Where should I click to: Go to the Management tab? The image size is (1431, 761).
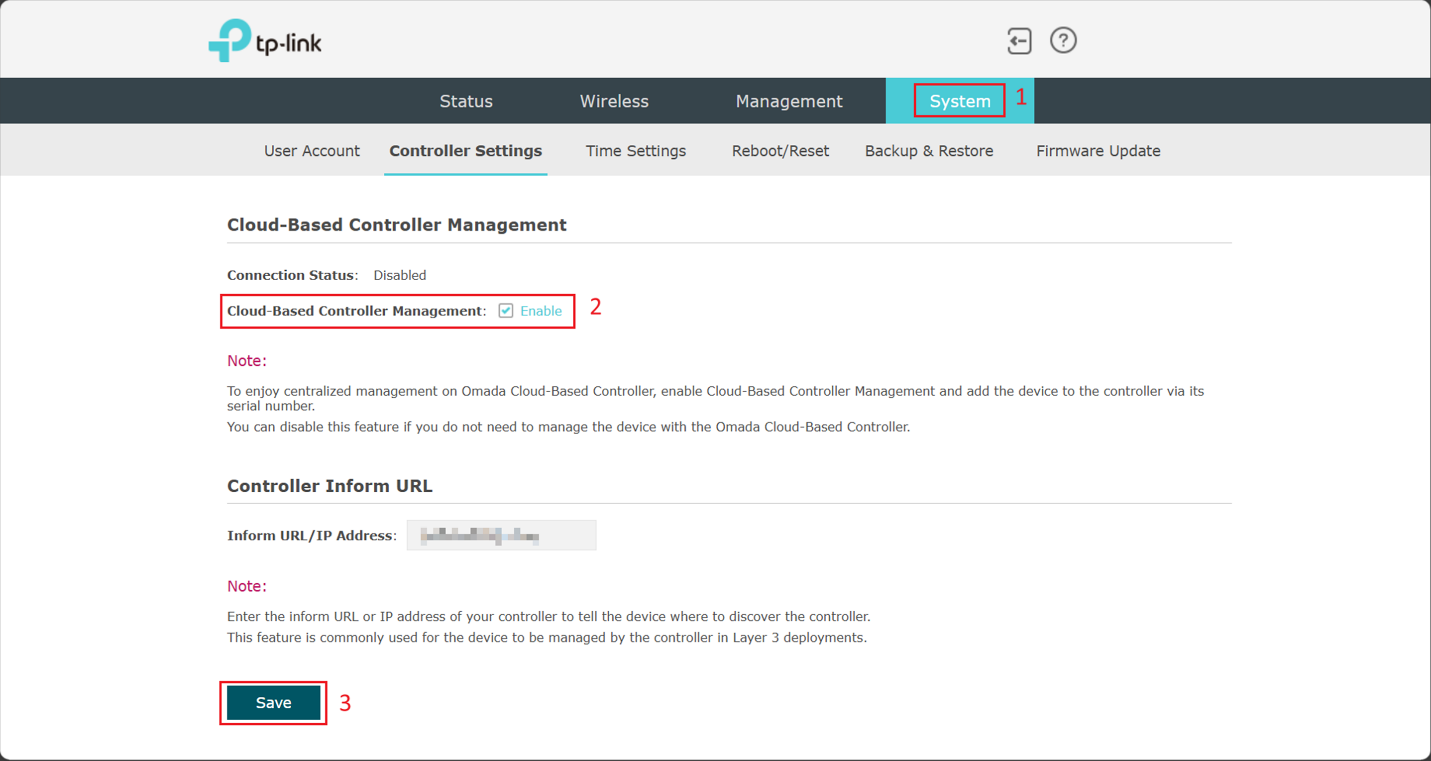point(789,101)
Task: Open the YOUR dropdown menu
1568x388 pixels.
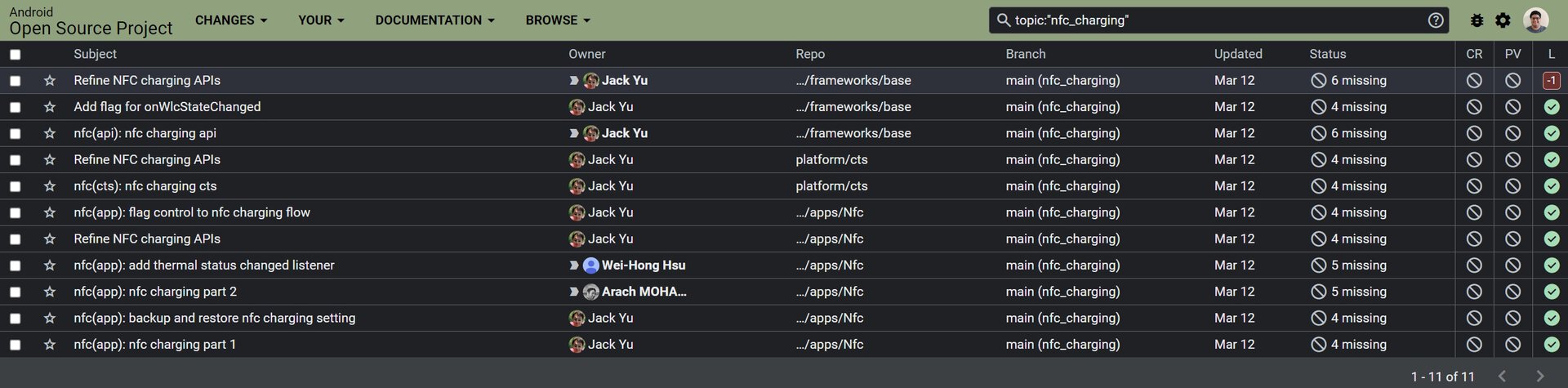Action: point(321,20)
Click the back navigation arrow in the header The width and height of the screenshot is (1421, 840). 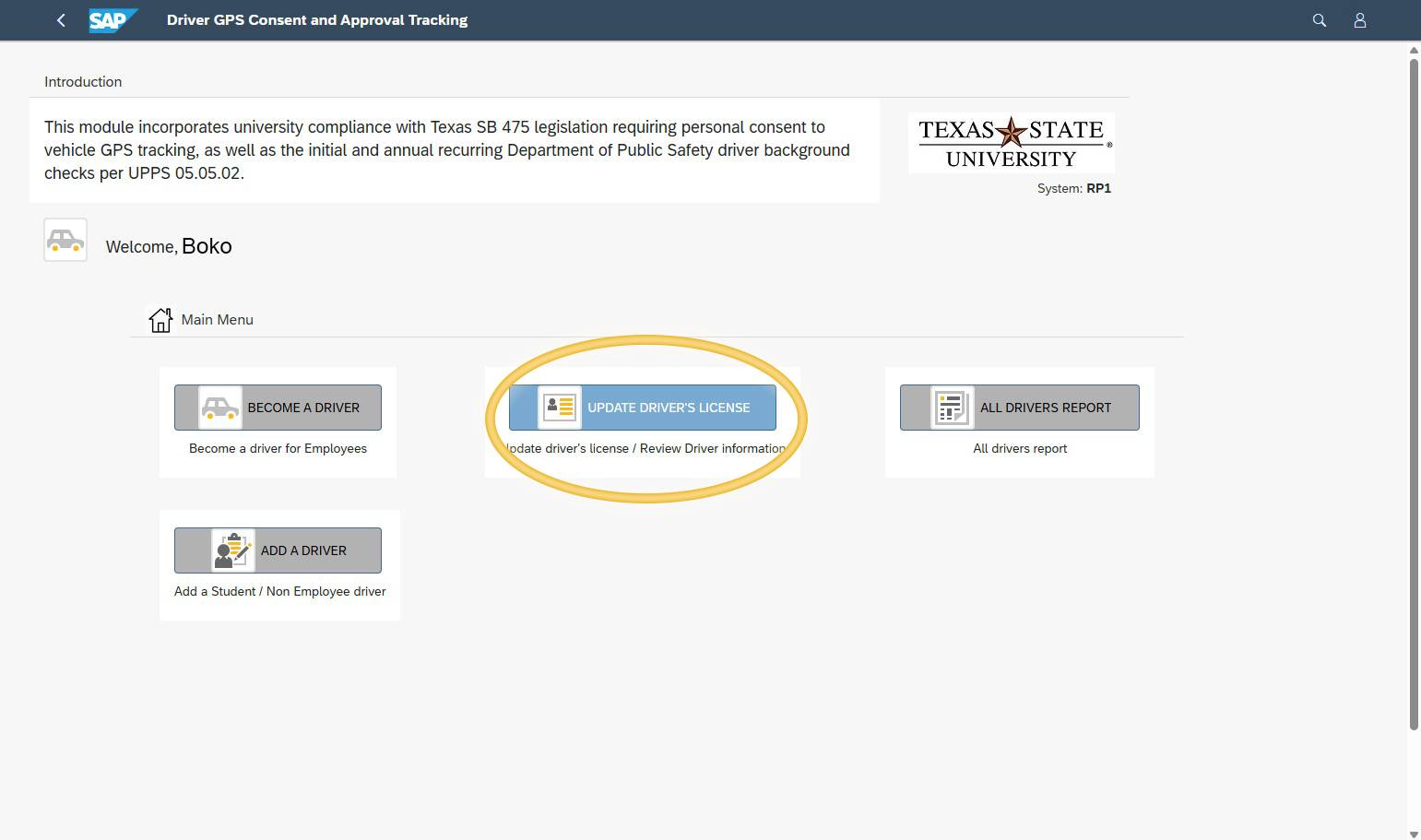(61, 19)
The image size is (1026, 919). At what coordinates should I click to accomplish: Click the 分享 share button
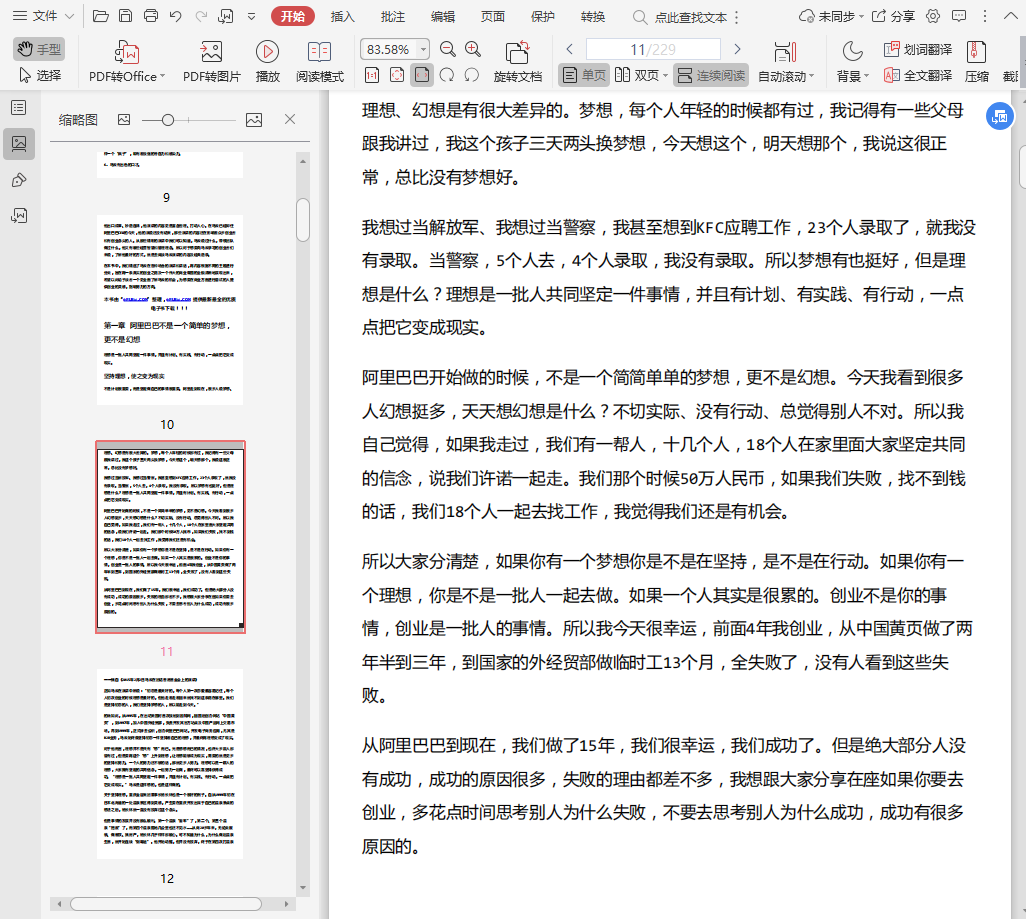pyautogui.click(x=893, y=16)
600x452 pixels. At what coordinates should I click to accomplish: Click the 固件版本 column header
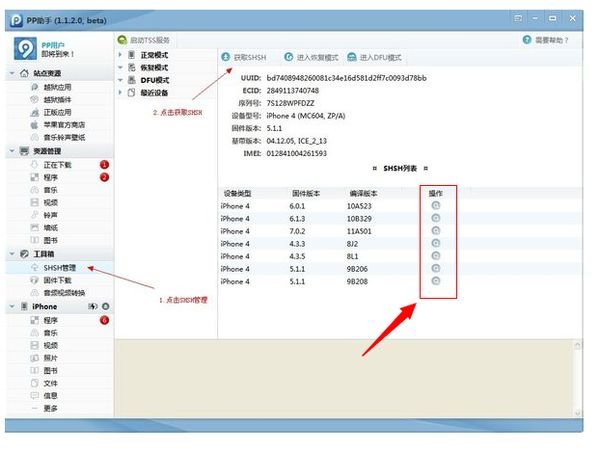305,192
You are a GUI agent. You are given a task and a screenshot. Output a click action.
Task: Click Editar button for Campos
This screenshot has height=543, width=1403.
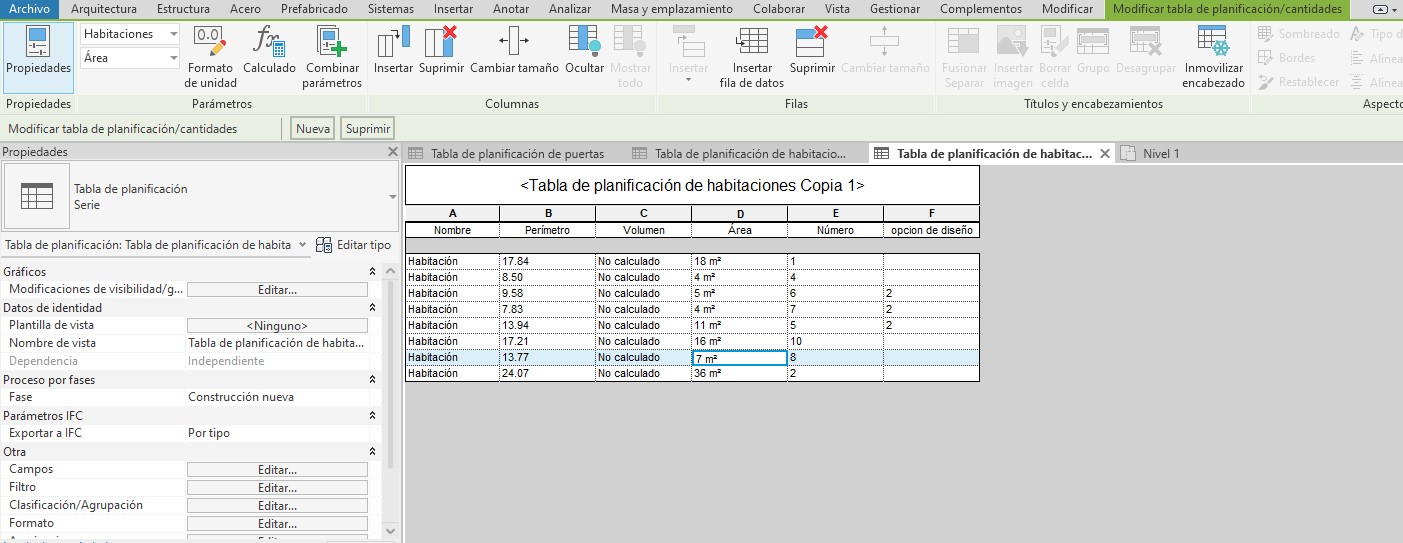[277, 470]
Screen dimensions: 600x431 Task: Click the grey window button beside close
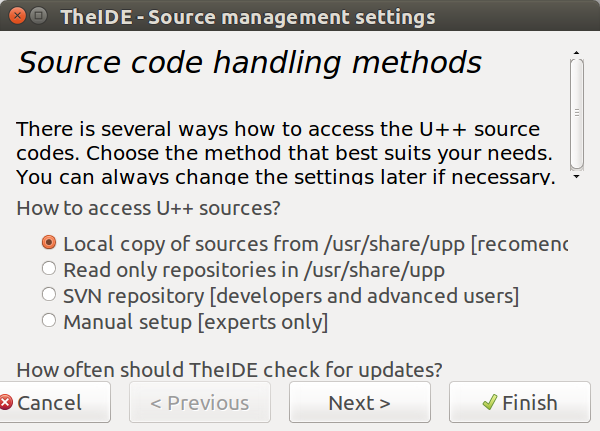tap(38, 16)
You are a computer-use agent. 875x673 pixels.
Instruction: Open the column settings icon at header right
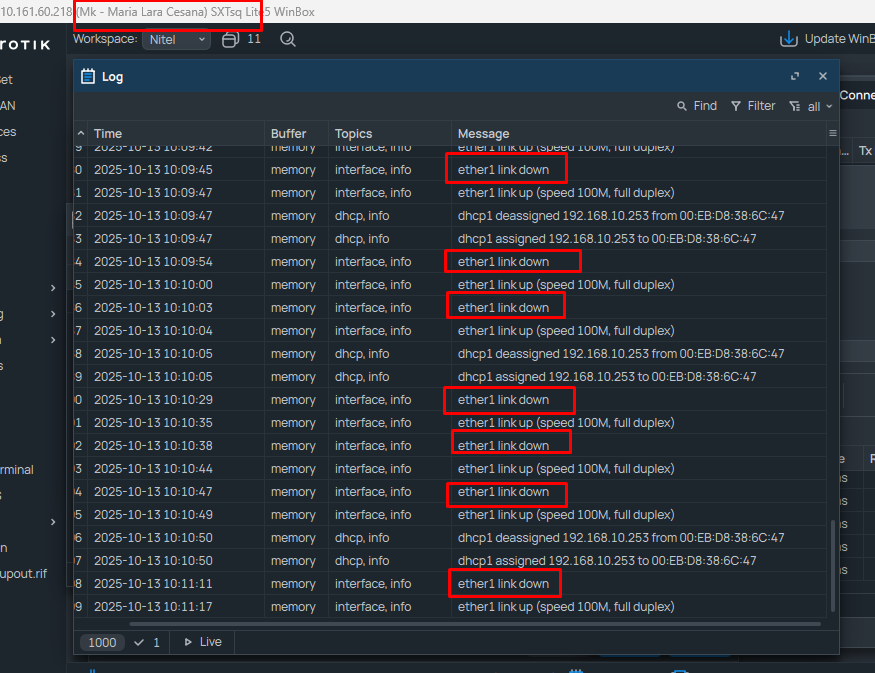832,133
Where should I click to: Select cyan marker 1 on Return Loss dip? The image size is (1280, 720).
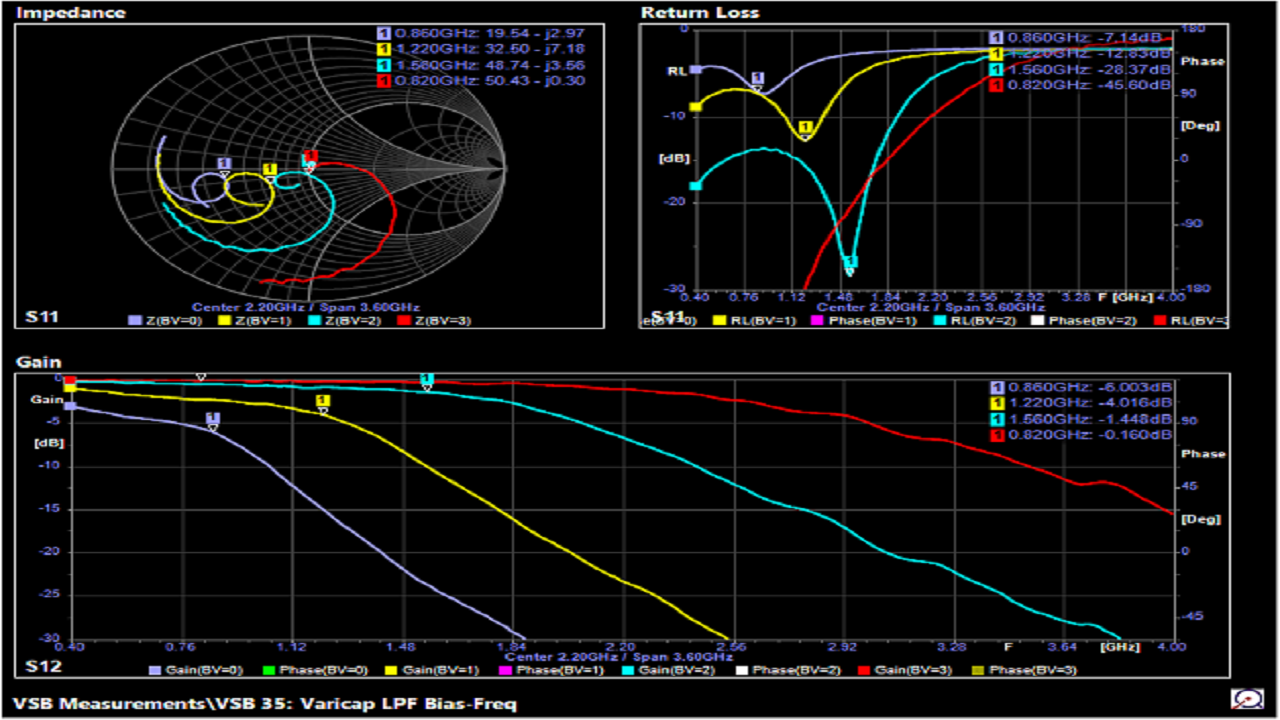coord(852,263)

## [Task]
From the lines above, copy those that contain the word "agent".

## [Response area]
You are a GUI agent. You are given a task and a screenshot. Output a click action.
You are a computer-use agent. 875x673 pixels.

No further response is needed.